WHAT YOU ARE ASKED TO DO
Make an exact copy of the lines from the top of the entries below through the line with "Screen dimensions: 1240x826". Leave all pictures out.

>>>>>

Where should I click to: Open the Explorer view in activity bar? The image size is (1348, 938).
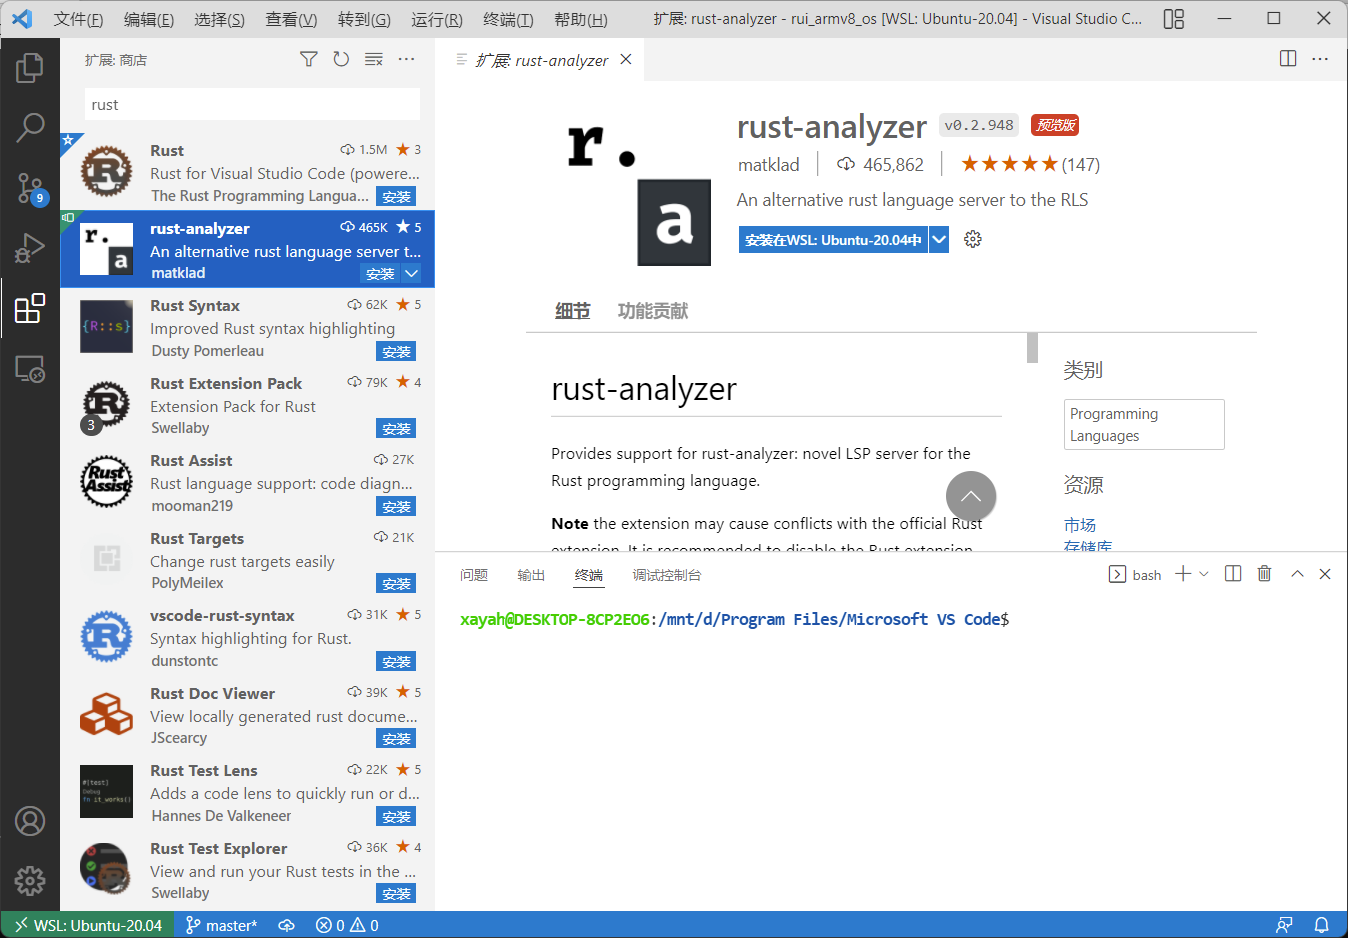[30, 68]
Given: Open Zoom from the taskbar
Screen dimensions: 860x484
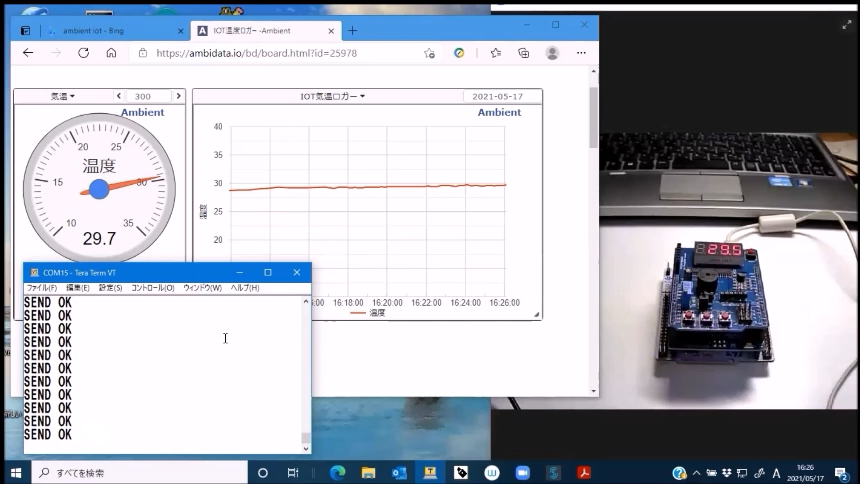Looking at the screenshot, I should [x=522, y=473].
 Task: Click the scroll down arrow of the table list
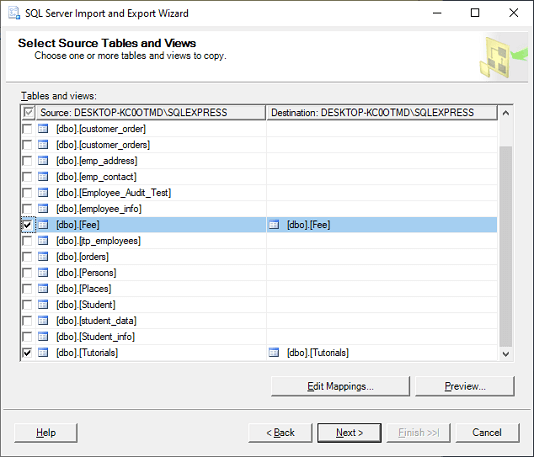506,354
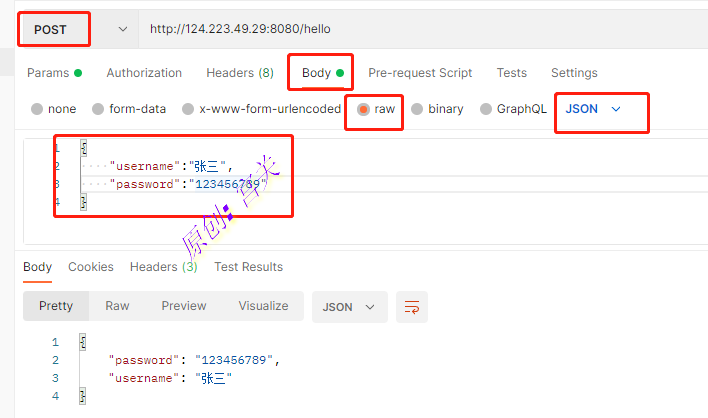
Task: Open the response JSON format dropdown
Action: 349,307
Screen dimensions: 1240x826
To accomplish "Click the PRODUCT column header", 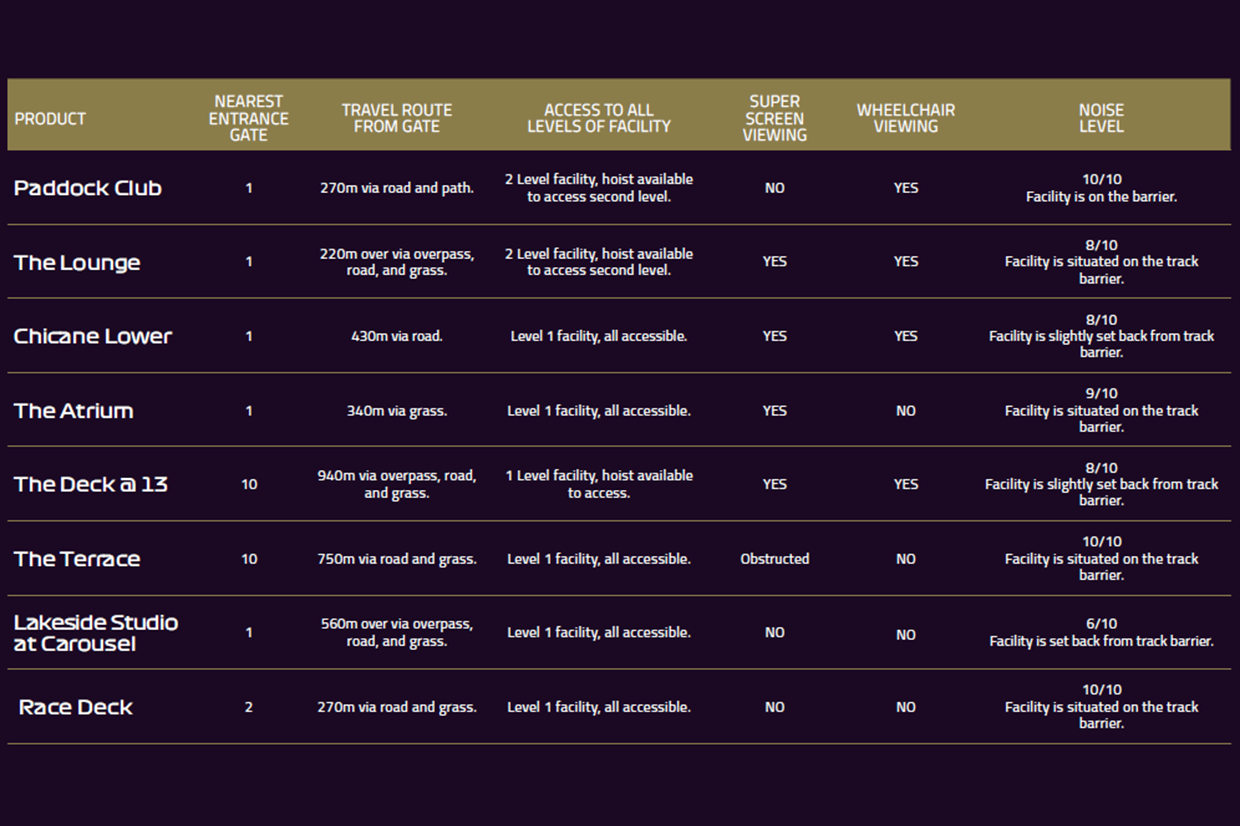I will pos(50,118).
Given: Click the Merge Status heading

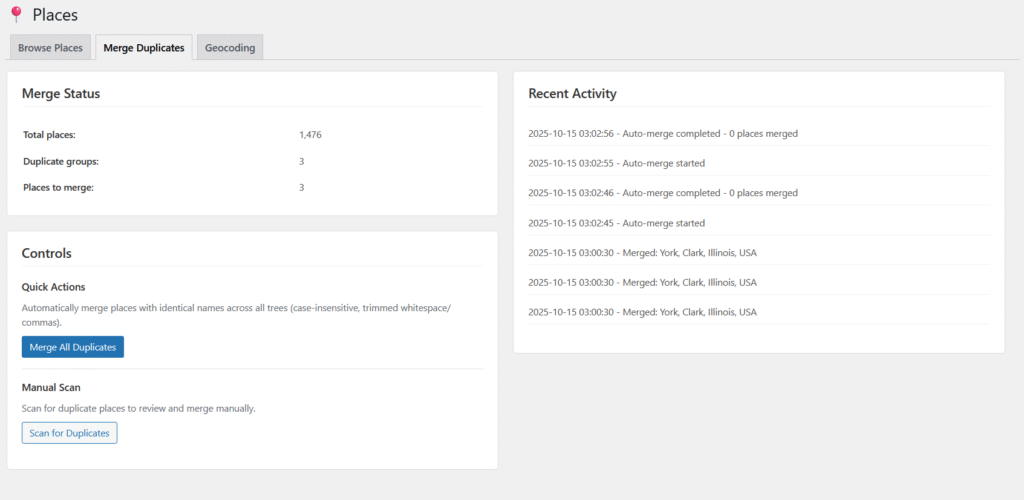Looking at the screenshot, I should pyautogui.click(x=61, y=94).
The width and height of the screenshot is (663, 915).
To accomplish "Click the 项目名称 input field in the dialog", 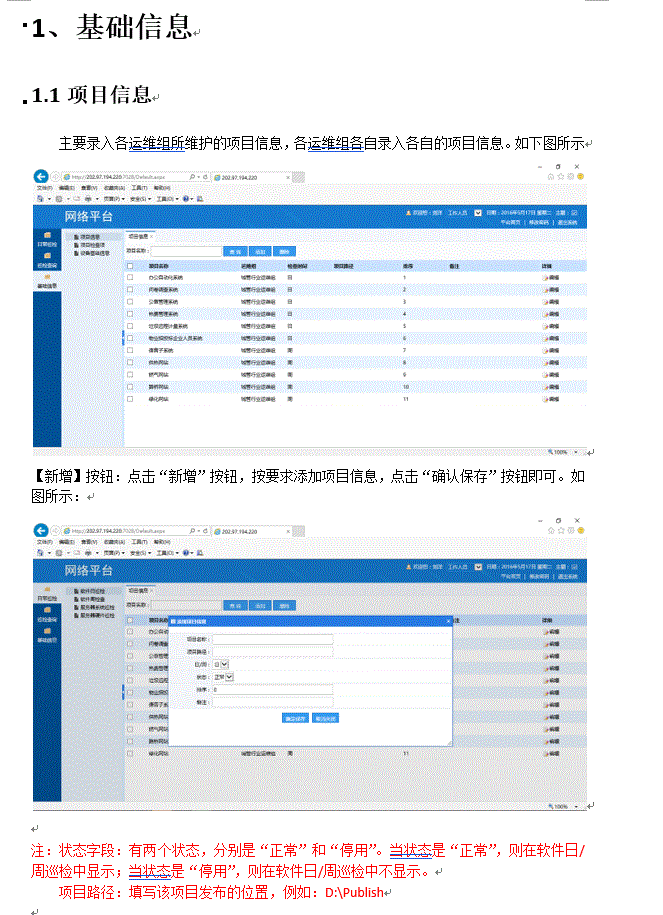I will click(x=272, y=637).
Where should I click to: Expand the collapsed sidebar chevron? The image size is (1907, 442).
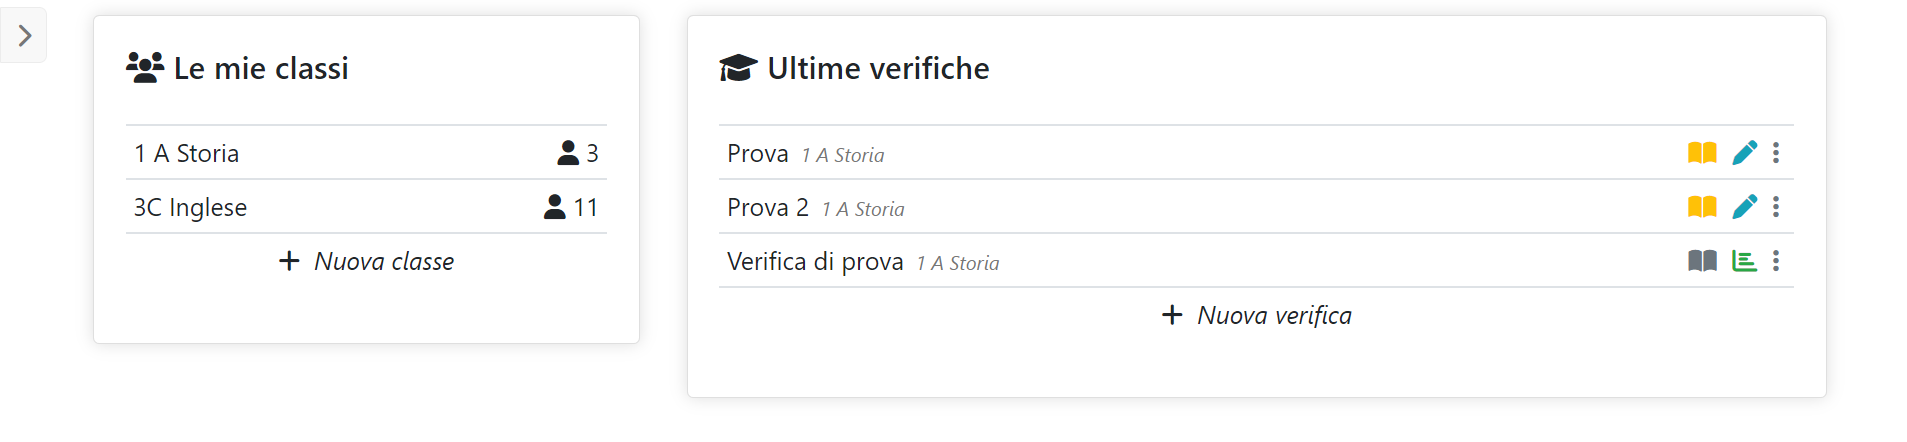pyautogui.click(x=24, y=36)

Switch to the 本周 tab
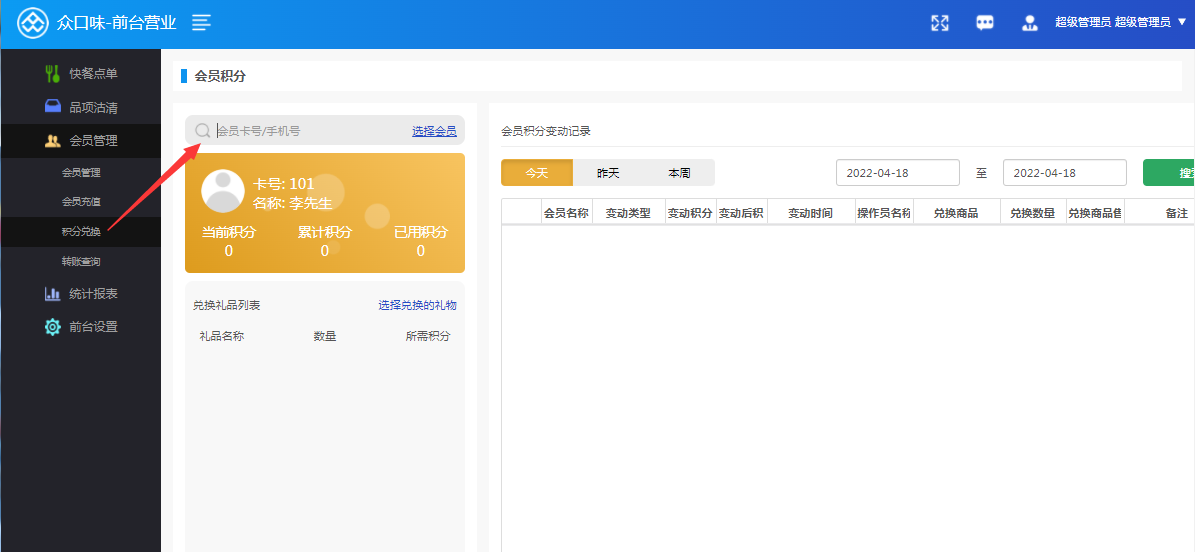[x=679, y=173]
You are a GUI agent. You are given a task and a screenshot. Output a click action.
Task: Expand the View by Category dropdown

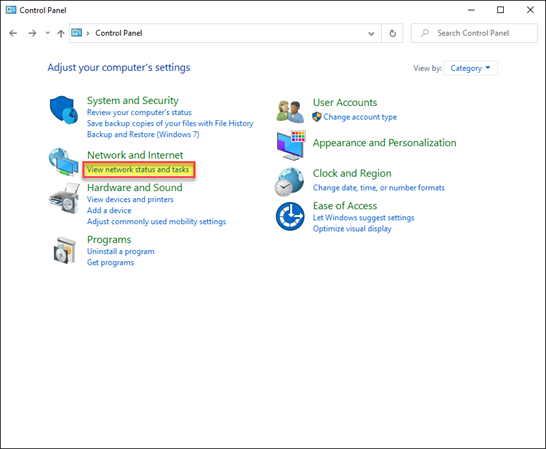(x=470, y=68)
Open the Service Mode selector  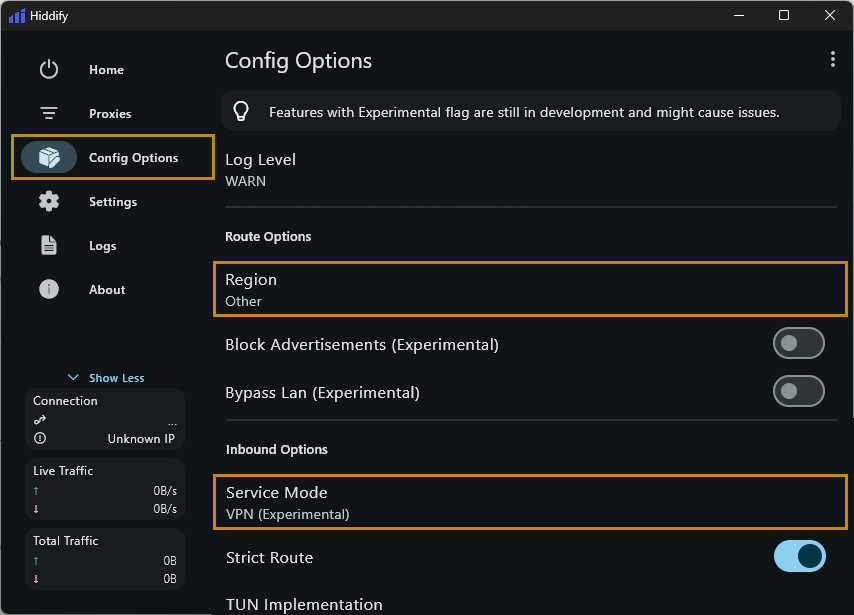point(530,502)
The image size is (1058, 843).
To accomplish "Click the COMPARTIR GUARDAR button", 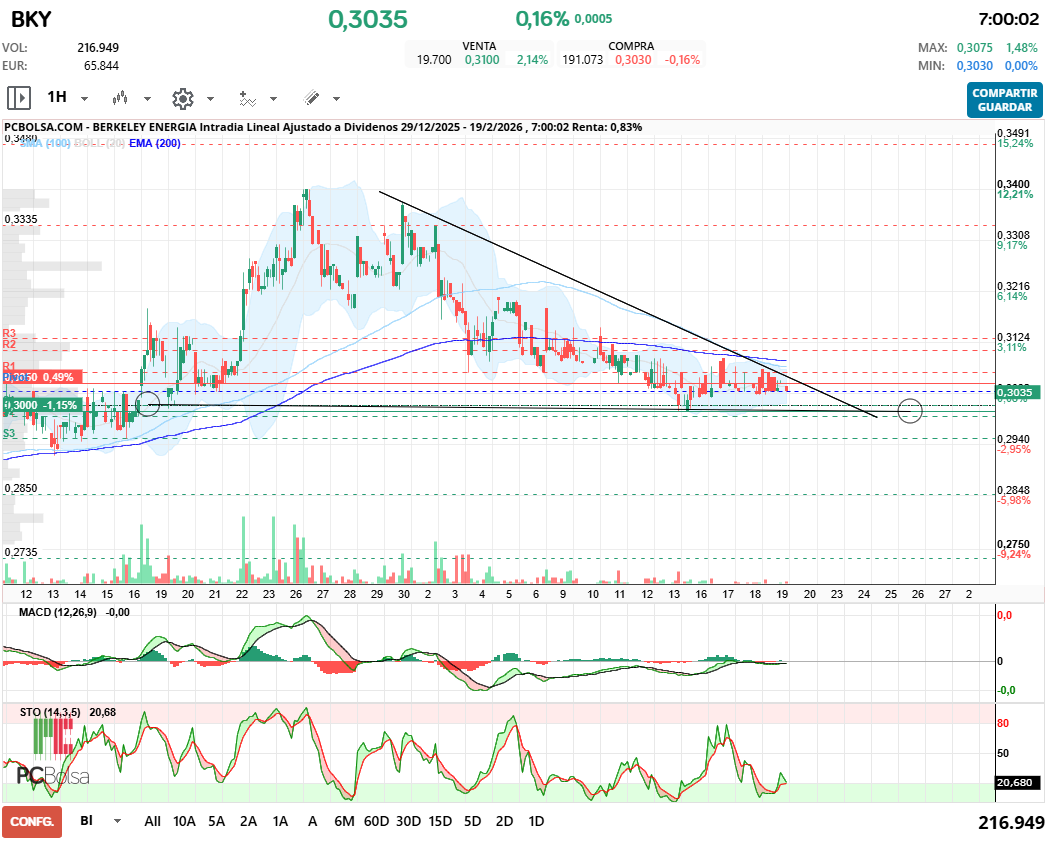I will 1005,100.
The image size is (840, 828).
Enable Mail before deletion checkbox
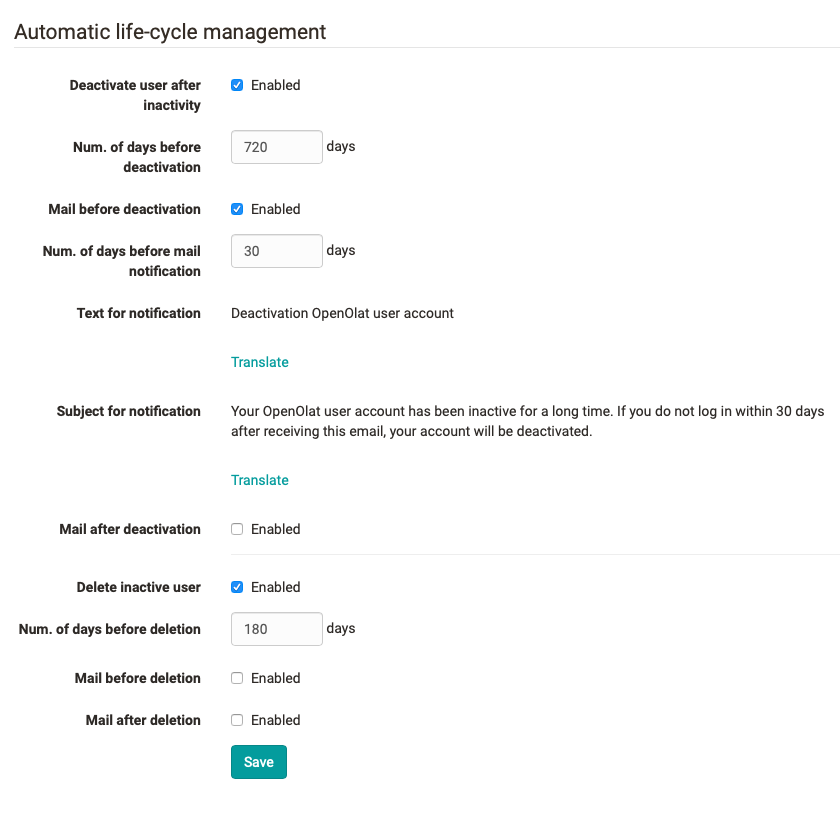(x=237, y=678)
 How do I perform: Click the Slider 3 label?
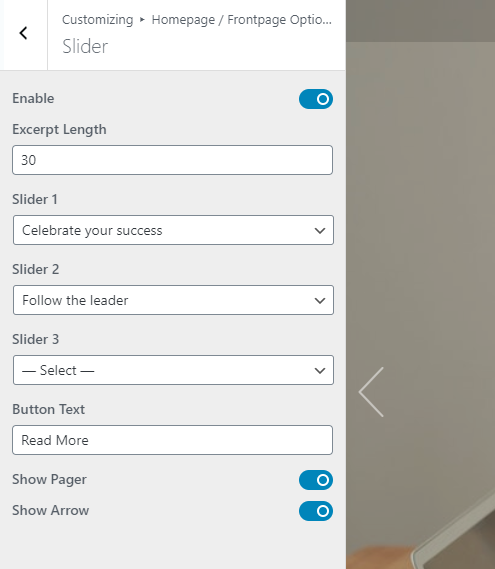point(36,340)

<<<<<

YOUR SOLUTION
Where should I click to: Open the Explorer view in activity bar? The image size is (1348, 938).
[30, 68]
Given: Open Zoom from the taskbar
Screen dimensions: 860x484
Looking at the screenshot, I should [x=522, y=473].
 Task: Click the scroll down arrow of the table list
506,354
Task: Open the response JSON format dropdown
Action: 349,307
Screen dimensions: 1240x826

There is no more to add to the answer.